Key motivations for playing exercise games were perceptions of enjoyment, feeling better afterwards and participation in a social context [
21]. This is fully in line with our results, which demonstrated that during the 12-week exercise game intervention, diabetes-dependent impairment decreased, and mental health, subjective wellbeing and quality of life improved significantly. The combination of physical activity per se, the feeling of having done something positive for one’s health, and playing fun games with family members seems to strengthen patients’ motivation, resulting not only in weight loss and improvement of glucometabolic control but also in an positive attitude towards life.

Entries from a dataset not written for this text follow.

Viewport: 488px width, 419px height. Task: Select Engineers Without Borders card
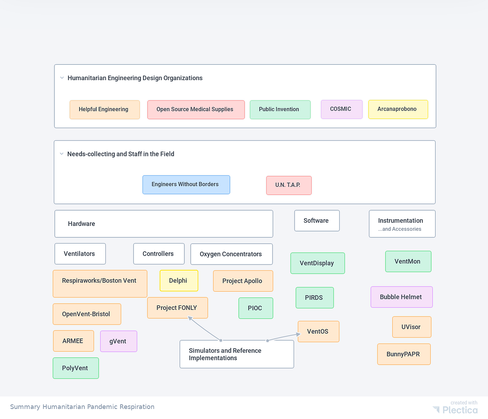186,184
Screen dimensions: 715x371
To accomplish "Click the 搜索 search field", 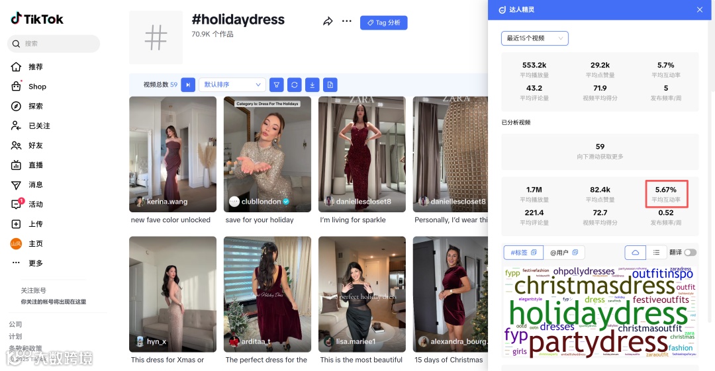I will pos(54,44).
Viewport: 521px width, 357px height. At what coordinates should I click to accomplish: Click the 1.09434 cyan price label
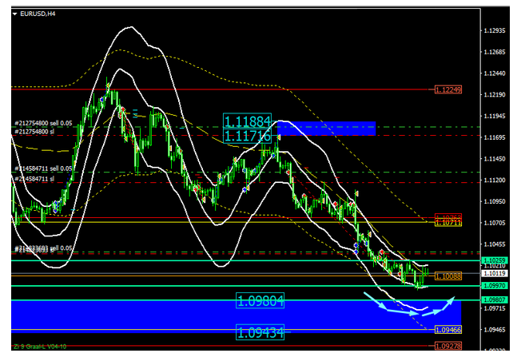pos(260,331)
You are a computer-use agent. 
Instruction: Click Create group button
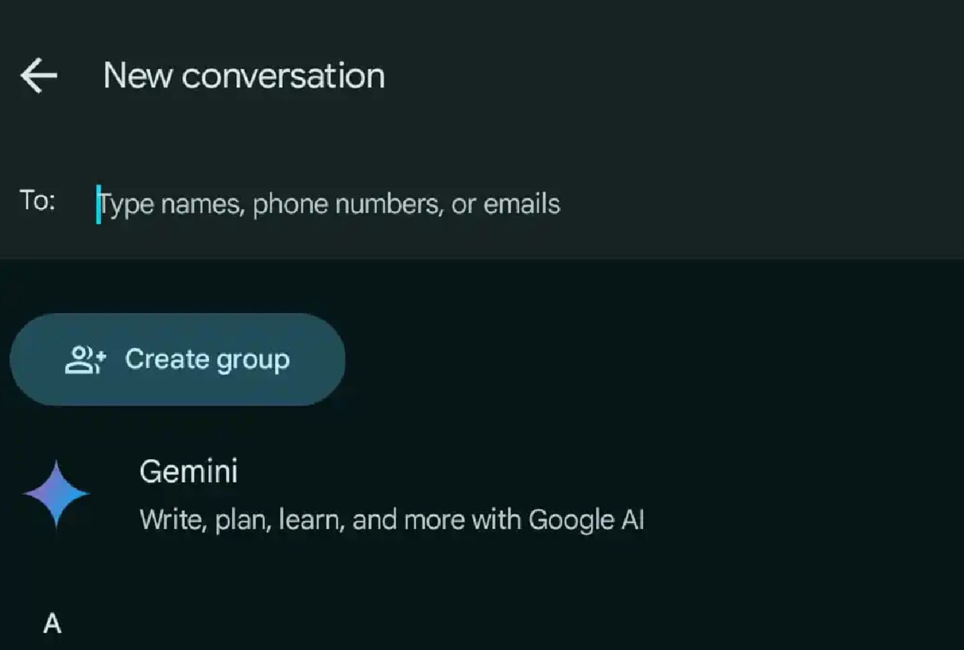(178, 358)
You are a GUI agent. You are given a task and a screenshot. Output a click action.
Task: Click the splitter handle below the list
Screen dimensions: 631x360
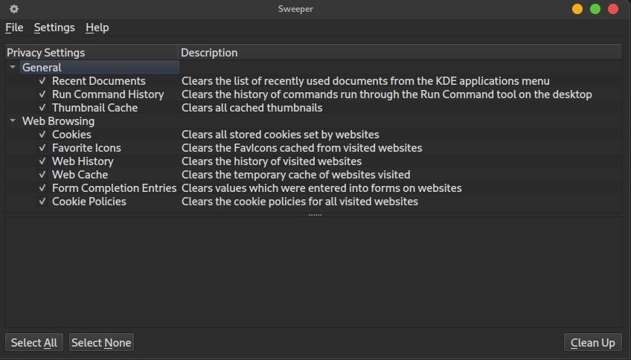tap(315, 215)
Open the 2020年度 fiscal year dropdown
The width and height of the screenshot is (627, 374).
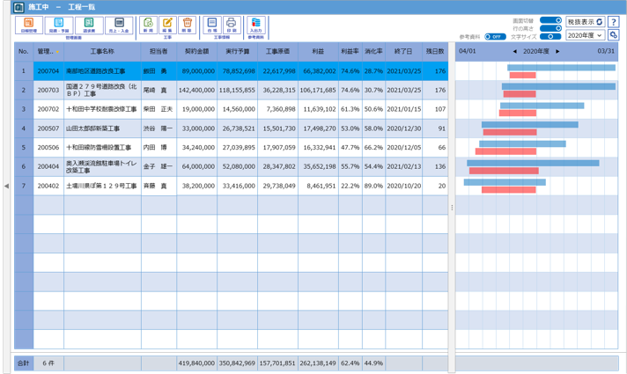pos(585,35)
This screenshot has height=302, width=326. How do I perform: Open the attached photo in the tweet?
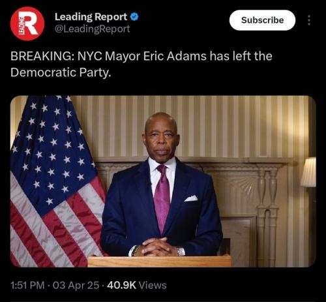pos(163,181)
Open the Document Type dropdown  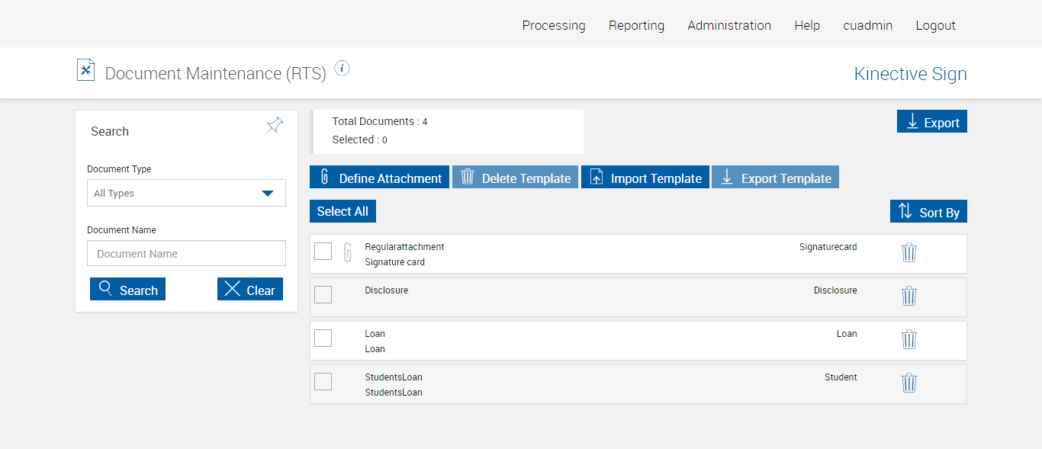186,194
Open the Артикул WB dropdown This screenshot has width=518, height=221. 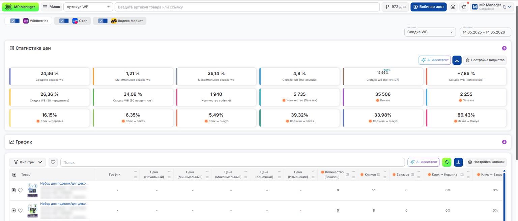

Our study has several limitations that need to be considered. First, a completer rate of only 67% was achieved and of those a completer analysis had been performed. The patients who managed to improve their glucometabolic control may have been more strongly motivated to stay with the program. This might have biased the results and the effects might have been weakened in the complete study population. Nevertheless, the percentage of drop out in our study are comparable to those seen in other exercise interventions for older adults [
22] and the fact that the baseline characteristics of completers and dropouts, the results of the intention-to-treat analysis as well as the outcomes in both groups after exercise intervention did not differ, argues against such a responder bias. Second, it might be seen as limitation of our study that the exercise game was used at home in an uncontrolled setting and that no objective information was obtained about the duration and intensity of exercising. However, it was our particular aim to create a situation close to real-life, where T2DM patients were not enclosed in an expensive and all-embracing mentoring program but had the opportunity of performing physical activities on their own in order to demonstrate the potential of a low-threshold intervention for clinical outcomes. Therefore, we refrained from close supervision. Third, data was self-reported and clinical parameters were not measured in a standardized manner but at local laboratories. This did not affect the intra-individual analysis because glucometabolic measurements were performed at baseline and at end of study in the same local laboratory and were reported in written form by the attending physician. In assessing physical activity, diabetes-dependent impairment, subjective wellbeing and quality of life, validated self-assessment questionnaires were used and the comparison baseline vs. end of study was performed using the same algorithm. It might be speculated that the patients participating in this study might have been more strongly motivated than the general T2DM population. Nevertheless, that might be true for all patients participating in clinical studies. Perhaps those patients who had heard about the Wii and exercise games from their children or grandchildren might have been more willing to participate, but generally, for all T2DM patients who are physically able, exercise games might offer an alternative form of home exercise.
Competing interests
The study was funded by Novartis Pharma GmbH. The funding organization had no influence on design and conduct of the study; collection, management, analysis, and interpretation of the data; and preparation, review, or approval of the manuscript. KK and SM received a research grant from Novartis Pharma GmbH. The authors were not remunerated to write this article. Wii consoles, balance boards and the exercise games Wii Fit Plus were provided by Nintendo of Europe GmbH.
Authors’ contributions
KK and SM are responsible for conception and design, analysis and interpretation of data. KK drafted the article; SM revised it critically for important intellectual content. KK and SM gave final approval of the version to be published. KK and SM are guarantors of the paper. KK and SM accept full responsibility for the work and/or the conduct of the study, had access to the data, and controlled the decision to publish. Both authors read and approved the final manuscript.